En revanche, la responsabilité contractuelle de la société Charpente Mortier est engagée, cette dernière ayant manqué à l’obligation de résultat dont elle est débitrice en effectuant un clouage inapproprié à l’origine des trous et écaillages constatés et une reprise de peinture destinée à y remédier également inappropriée, au surplus, non conforme aux règles de l’art, la peinture étant par endroits insuffisante.
La société Charpente Mortier ne justifie pas du caractère exorbitant du chiffrage de l’expert, le devis qu’elle verse aux débats ne portant que sur une nouvelle mise en peinture, en sorte qu’il y a lieu de confirmer le jugement critiqué.

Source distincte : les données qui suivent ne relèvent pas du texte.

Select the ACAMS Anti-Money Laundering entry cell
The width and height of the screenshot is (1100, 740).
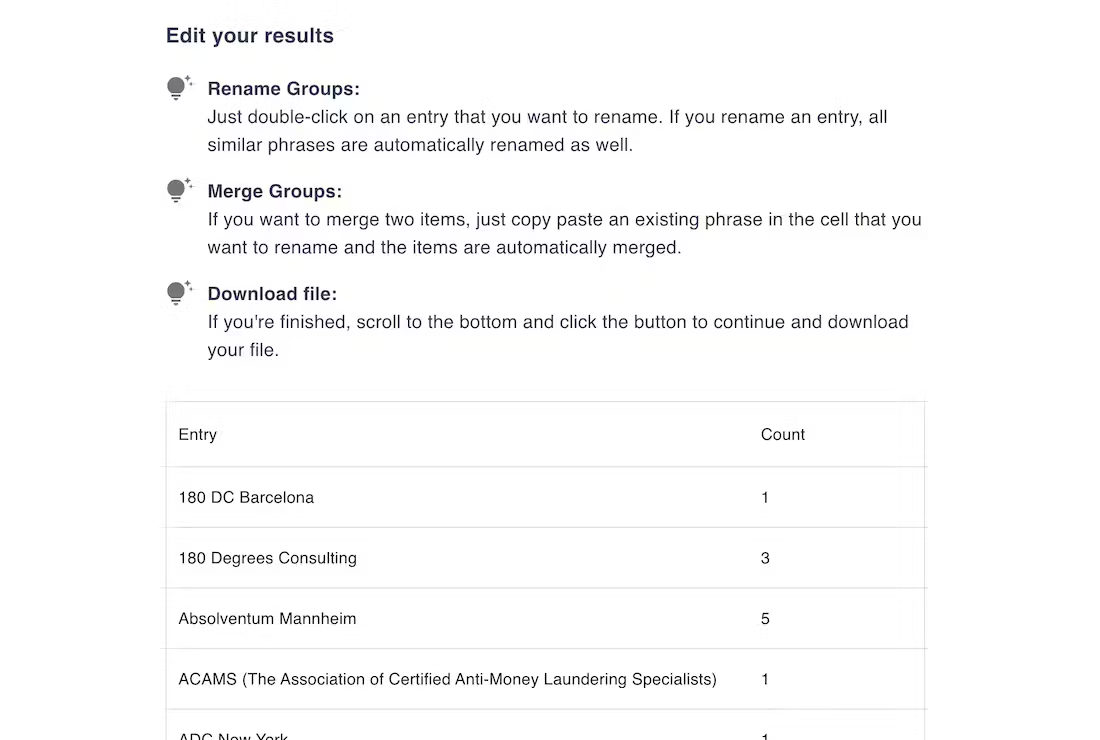(x=447, y=680)
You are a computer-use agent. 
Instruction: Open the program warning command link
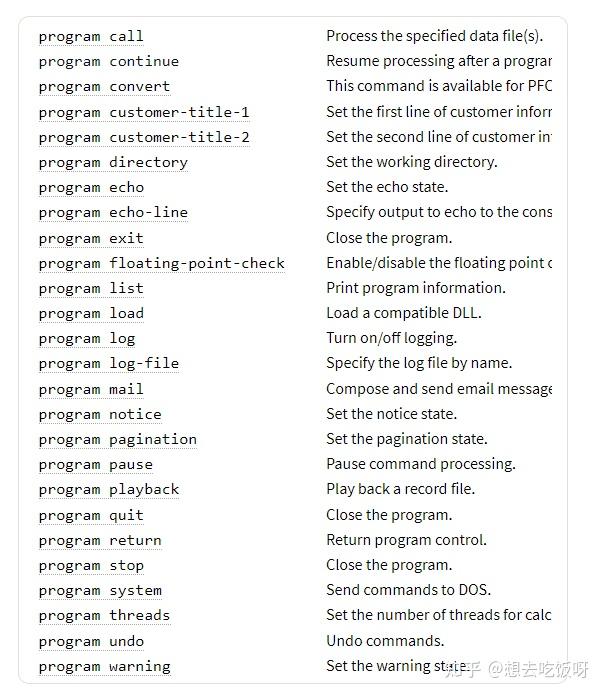point(104,666)
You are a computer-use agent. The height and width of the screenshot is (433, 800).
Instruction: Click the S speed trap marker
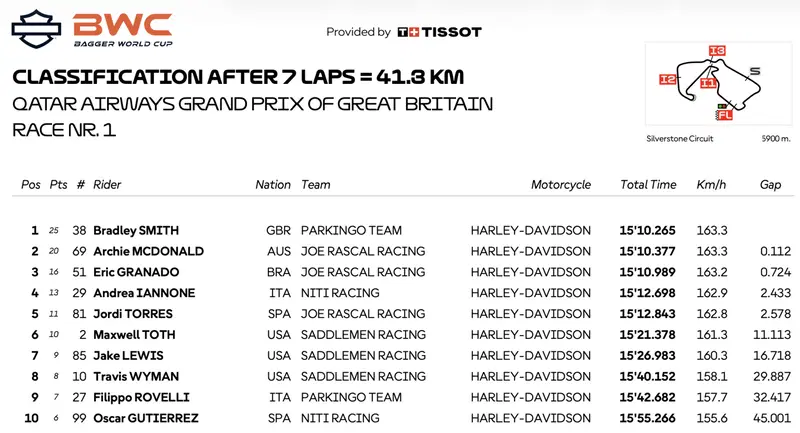[x=755, y=71]
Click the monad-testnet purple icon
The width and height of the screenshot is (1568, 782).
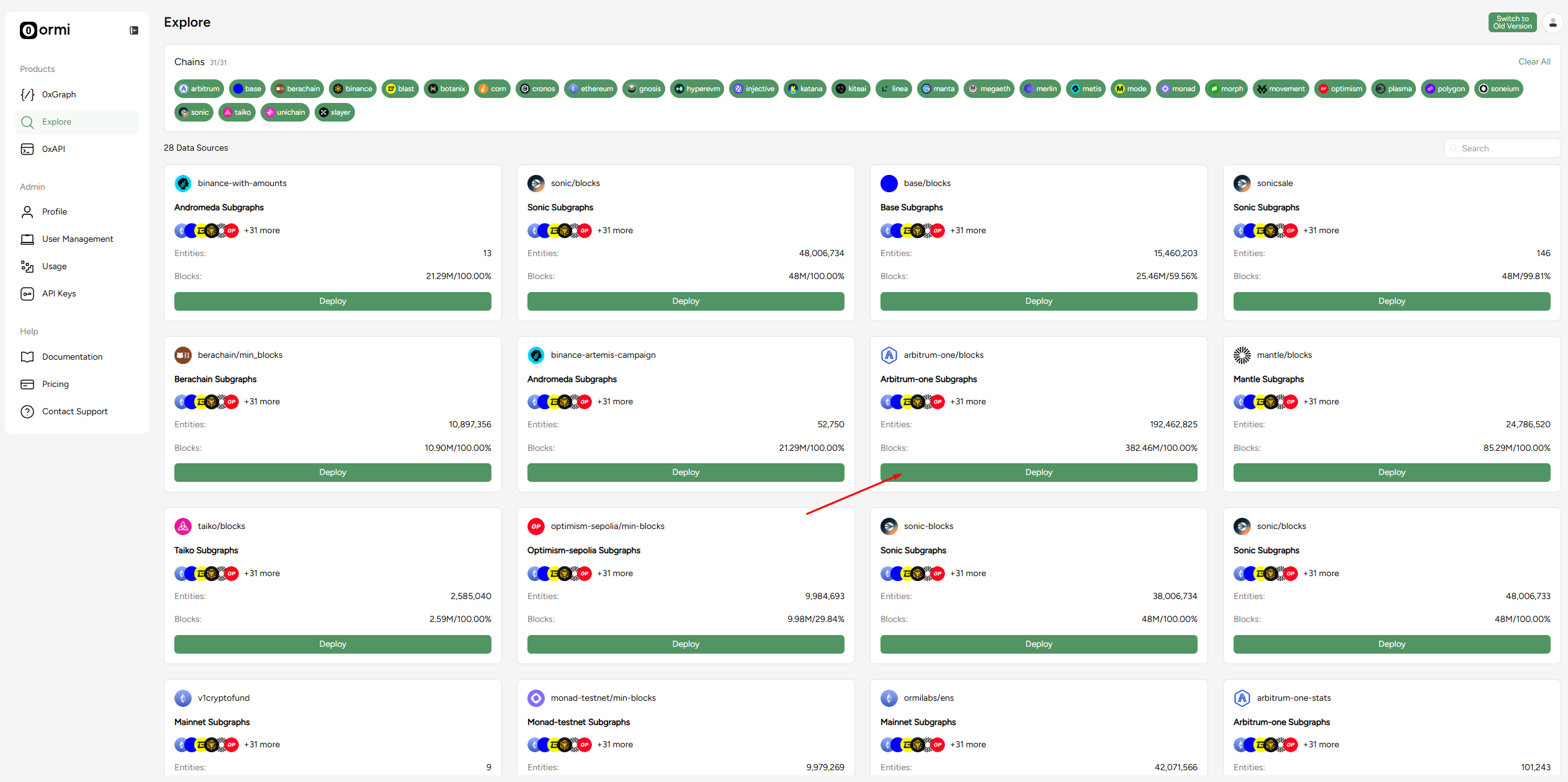(x=535, y=698)
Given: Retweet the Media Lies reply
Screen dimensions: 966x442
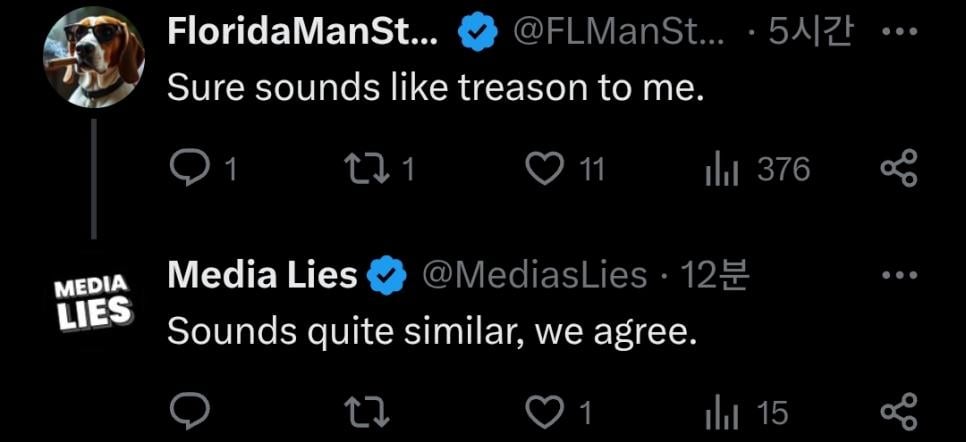Looking at the screenshot, I should (x=363, y=410).
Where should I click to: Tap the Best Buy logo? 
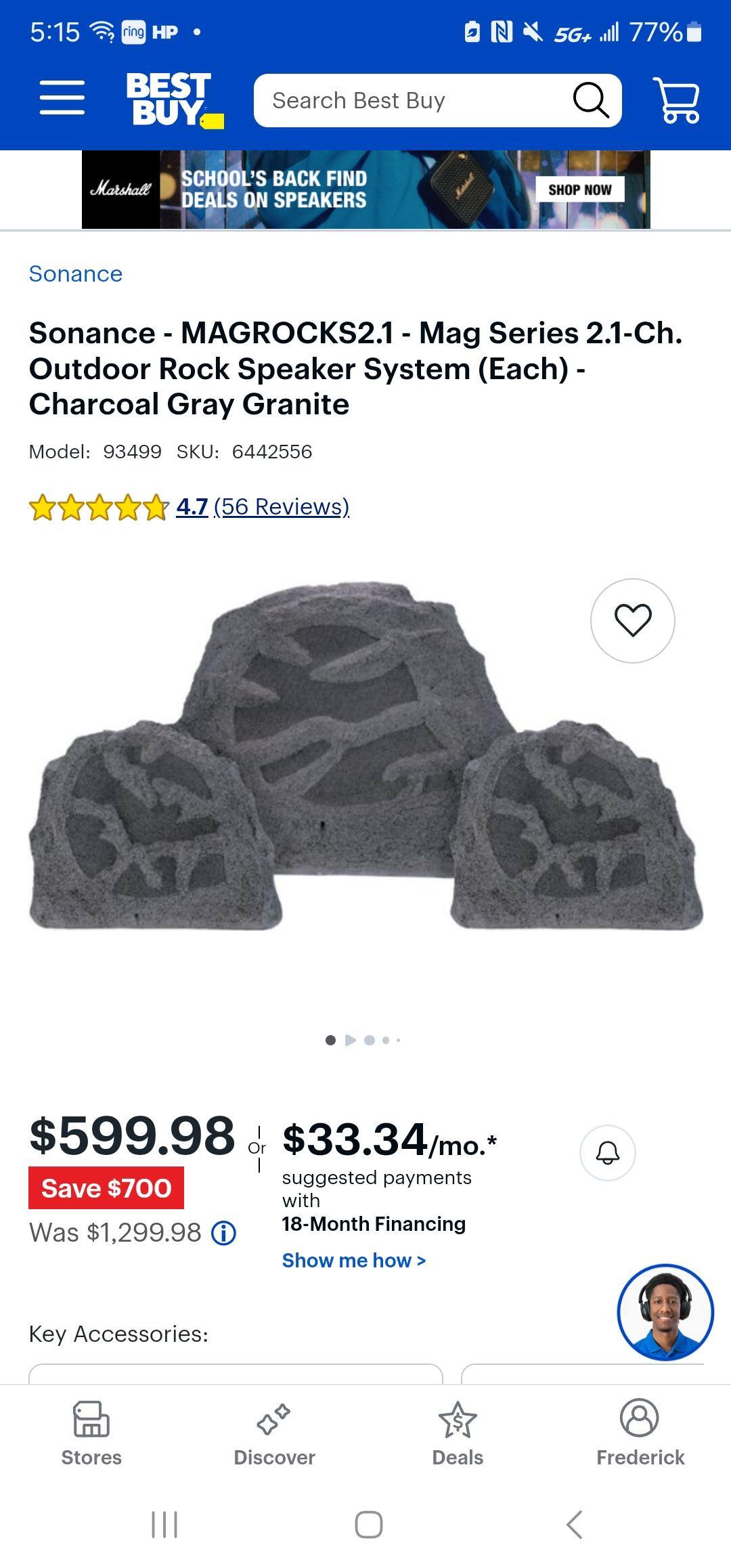coord(173,100)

Sur les mesures accessoires
La décision déférée est confirmée en ses dispositions relatives aux dépens et à l’indemnité de l’article 700 du Code de procédure civile, de première instance.
L’appelante qui succombe supportera également les dépens d’appel.

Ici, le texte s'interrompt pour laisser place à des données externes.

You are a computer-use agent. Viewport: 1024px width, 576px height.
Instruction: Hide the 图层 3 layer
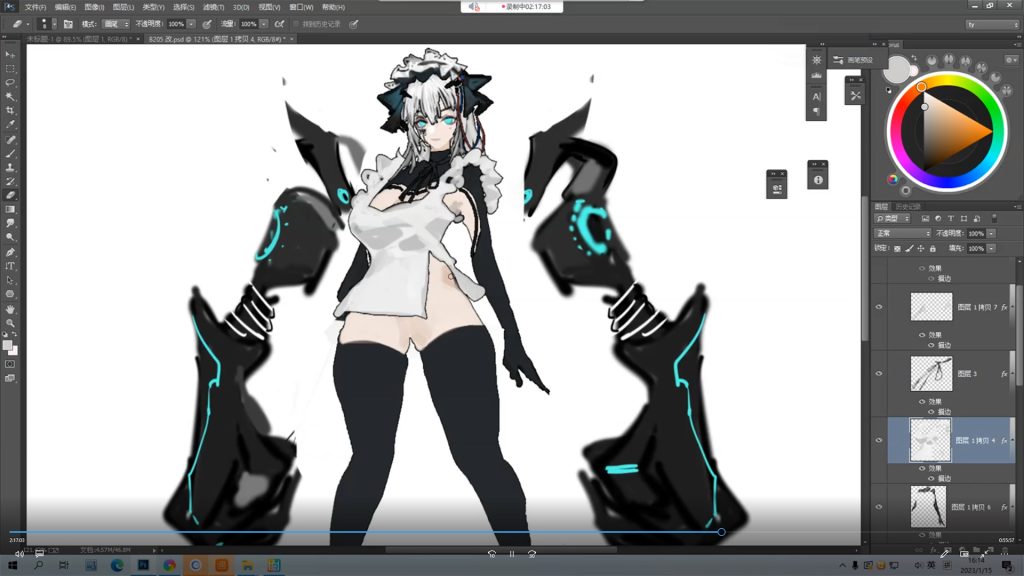[879, 373]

L’équité commande en outre de condamner la société Charpente Mortier à payer à M. et Mme [U] la somme de 2.000 €, en application de l’article 700 du Code de procédure civile à hauteur d’appel.
La société Charpente Mortier est déboutée de sa demande à ce titre.
PAR CES MOTIFS
La cour,
Statuant dans les limites de l’appel,
Confirme la décision attaquée en toutes ses dispositions.
Y ajoutant,
Condamne la société Charpente Mortier aux dépens d’appel ;
Condamne la société Charpente Mortier à payer à M. et Mme [U] la somme de 2.000 €, en application de l’article 700 du Code de procédure civile à hauteur d’appel ;
Déboute la société Charpente Mortier de sa demande sur ce fondement.